Matsumura Keibun (松村 景文) (1779, Kyōto - 25 May 1843, Kyōto) was a Japanese painter.

== Life and work ==
His father died when he was two years old. He was younger half-brother to Matsumura Goshun, founder of the Shijō school, and received his first art lessons from him. He exhibited his works as early as 1796, under the auspices of Minagawa Kein, a showing which included calligraphy. Keibun inherited Goshun's studio when he died in 1811. By 1813, he was listed in a directory of Kyōto's most notable citizens.

In 1818, for the seventh anniversary of his half-brother's death, he staged an exhibition of his works. In 1829, he painted a group of birds on the ceiling inside of the "Naginata-Hoko" (長刀鉾; roughly, Long Sword Halberd), one of the floats for the Gion Matsuri (festival), which is still in use today.

In 1830, he published an illustrated book; "Go Keibun gafu" (呉景文画譜, Keibun's Art of Painting), which was a significant contribution to establishing Goshun's style. After his death, he was initially interred at the Daitsū-ji, an Ōtani-ha temple, but was later moved to the Konpuku-ji, a more prestigious Zen temple.

> Given information
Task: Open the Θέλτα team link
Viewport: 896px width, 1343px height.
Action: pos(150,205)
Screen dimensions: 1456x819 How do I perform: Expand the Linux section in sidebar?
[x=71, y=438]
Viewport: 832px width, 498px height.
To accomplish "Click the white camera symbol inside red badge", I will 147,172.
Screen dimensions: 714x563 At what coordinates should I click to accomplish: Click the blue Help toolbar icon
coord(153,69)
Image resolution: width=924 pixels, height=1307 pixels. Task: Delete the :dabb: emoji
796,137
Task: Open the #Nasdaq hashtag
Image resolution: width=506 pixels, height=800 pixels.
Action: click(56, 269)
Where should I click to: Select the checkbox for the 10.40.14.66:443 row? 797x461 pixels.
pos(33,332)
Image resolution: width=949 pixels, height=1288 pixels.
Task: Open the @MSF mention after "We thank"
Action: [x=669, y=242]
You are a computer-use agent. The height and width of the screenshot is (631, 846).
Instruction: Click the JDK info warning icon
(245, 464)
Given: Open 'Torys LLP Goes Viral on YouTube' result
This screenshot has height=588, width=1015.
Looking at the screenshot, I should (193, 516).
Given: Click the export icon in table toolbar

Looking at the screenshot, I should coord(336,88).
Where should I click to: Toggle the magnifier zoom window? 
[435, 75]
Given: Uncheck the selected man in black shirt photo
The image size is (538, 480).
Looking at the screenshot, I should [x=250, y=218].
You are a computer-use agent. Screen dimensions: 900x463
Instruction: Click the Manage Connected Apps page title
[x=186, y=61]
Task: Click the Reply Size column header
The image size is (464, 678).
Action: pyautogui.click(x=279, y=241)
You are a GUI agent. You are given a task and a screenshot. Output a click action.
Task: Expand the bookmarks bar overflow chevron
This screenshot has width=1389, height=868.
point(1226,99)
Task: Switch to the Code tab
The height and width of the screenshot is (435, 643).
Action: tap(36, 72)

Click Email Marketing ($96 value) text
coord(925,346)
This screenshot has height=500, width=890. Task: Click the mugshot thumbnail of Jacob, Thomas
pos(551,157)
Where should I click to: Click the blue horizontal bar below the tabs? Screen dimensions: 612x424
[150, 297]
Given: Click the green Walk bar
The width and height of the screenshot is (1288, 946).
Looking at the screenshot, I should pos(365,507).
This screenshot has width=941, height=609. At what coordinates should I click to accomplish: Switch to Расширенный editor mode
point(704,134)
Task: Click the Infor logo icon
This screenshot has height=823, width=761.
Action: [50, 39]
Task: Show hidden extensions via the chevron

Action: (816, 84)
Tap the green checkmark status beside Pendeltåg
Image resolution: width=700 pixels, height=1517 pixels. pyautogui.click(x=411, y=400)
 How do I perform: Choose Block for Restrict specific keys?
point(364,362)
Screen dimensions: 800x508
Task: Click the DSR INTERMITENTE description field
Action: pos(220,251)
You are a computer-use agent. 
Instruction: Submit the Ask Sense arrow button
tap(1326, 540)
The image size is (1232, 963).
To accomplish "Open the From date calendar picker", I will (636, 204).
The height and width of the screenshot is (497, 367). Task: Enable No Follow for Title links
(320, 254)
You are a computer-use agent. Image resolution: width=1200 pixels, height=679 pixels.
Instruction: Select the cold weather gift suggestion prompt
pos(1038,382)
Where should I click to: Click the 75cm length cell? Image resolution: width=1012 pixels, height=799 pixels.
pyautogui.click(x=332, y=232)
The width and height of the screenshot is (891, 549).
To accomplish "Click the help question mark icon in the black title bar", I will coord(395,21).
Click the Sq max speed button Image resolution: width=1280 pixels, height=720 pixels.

> To do
**A)** Could you write out the Matsumura Keibun passage from "Matsumura Keibun (松村" up to and including "most notable citizens."?
**B)** Would you carry on the account of Matsumura Keibun's life from where it stops?

> Task-by-task outputs
**A)**
Matsumura Keibun (松村 景文) (1779, Kyōto - 25 May 1843, Kyōto) was a Japanese painter.

== Life and work ==
His father died when he was two years old. He was younger half-brother to Matsumura Goshun, founder of the Shijō school, and received his first art lessons from him. He exhibited his works as early as 1796, under the auspices of Minagawa Kein, a showing which included calligraphy. Keibun inherited Goshun's studio when he died in 1811. By 1813, he was listed in a directory of Kyōto's most notable citizens.

**B)**
His style is similar to Goshun's, but somewhat lighter and what, in Western art, would be called manneristic. His best known works are a set of fusumas (sliding doors) in Myōhō–ji, a Nichiren temple, which are called Shiki kōsaku-zu (四季耕作図; roughly, "Cultivation in the Four Seasons"). He also specialized in paintings of birds and flowers.

His work is kept in several museums, including the British Museum, the Seattle Art Museum, the Birmingham Museum of Art, the Metropolitan Museum of Art, the Portland Art Museum, the Brooklyn Museum, the Tokyo Fuji Art Museum, the Museum of Fine Arts, Boston, the Indianapolis Museum of Art, the Minneapolis Institute of Art, the University of Michigan Museum of Art, and the Honolulu Museum of Art.

== Sources ==
- Tazawa, Yutaka: "Matsumura Keibun". In: Biographical Dictionary of Japanese Art. Kodansha International, 1981. ISBN 0-87011-488-3.
- Laurance P. Roberts: "Keibun". In: A Dictionary of Japanese Artists. Weatherhill, 1976. ISBN 0-8348-0113-2.